### Extrait
Le culte du Bwiti est très présent dans l’actuel Gabon. Il présente bien des parallèles avec le chamanisme et s’organise autour d’un arbre sacré, l’iboga. L’auteur, initiée au Bwiti, témoigne, à travers des entretiens avec Tatayo, un homme d’expérience, de la richesse et de la profondeur de cette tradition.

« Le Bwiti, nous dit-elle, est un concept très large. Au départ, il s’agissait simplement de la religion des Pygmées du Gabon central, qui fut transmise au cours du dix-neuvième siècle au reste du monde bantou gabonais. Ce monde bantou lui donna une forme ritualisée, allant jusqu’à d’étonnants croisements avec la religion catholique au début du vingtième siècle, par l’intermédiaire des peuples fang. Et vraiment on peut parler de religion, non pas seulement du fait de ce dernier syncrétisme chrétien qui permit au Bwiti de résister à la destruction des mythes ancestraux par la colonisation, mais surtout car le Bwiti est une construction complexe de l’image de Dieu. Une construction étonnamment produite par l’expérience vécue du message divin, plutôt que par sa théorisation abstraite. Car le principe du Bwiti est contenu dans la racine même du mot bo-hete, « émanciper », « libérer », littéralement « épandre un fluide hors d’un récipient ». (…) Et ce qui est fascinant est que cette conception n’est pas le fruit de la parole de quelques prophètes élus, mais bien de tous les adeptes qui, selon la capacité de leurs consciences propres, rapportent chacun un élément de cette vérité immatérielle que le groupe intègre. Si bien que le Bwiti désigne autant la religion, la communauté « d’un seul cœur », celle des adeptes, que la vérité de chacun et même son essence sacrée. Car chacun a son Bwiti, son émancipation, son accès au divin, sa vérité intérieure qui se révèle dans le processus initiatique. »
######
- [Consigne] Reproduisez fidèlement le passage de l'extrait sur le Bwiti commençant à « Le culte du » et se terminant à « de cette tradition. ». Les lignes qui viennent forment un matériau distinct de l'extrait sur le Bwiti.
### Données affichées
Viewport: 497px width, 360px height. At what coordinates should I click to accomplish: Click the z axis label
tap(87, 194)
######
- [Réponse]
Le culte du Bwiti est très présent dans l’actuel Gabon. Il présente bien des parallèles avec le chamanisme et s’organise autour d’un arbre sacré, l’iboga. L’auteur, initiée au Bwiti, témoigne, à travers des entretiens avec Tatayo, un homme d’expérience, de la richesse et de la profondeur de cette tradition.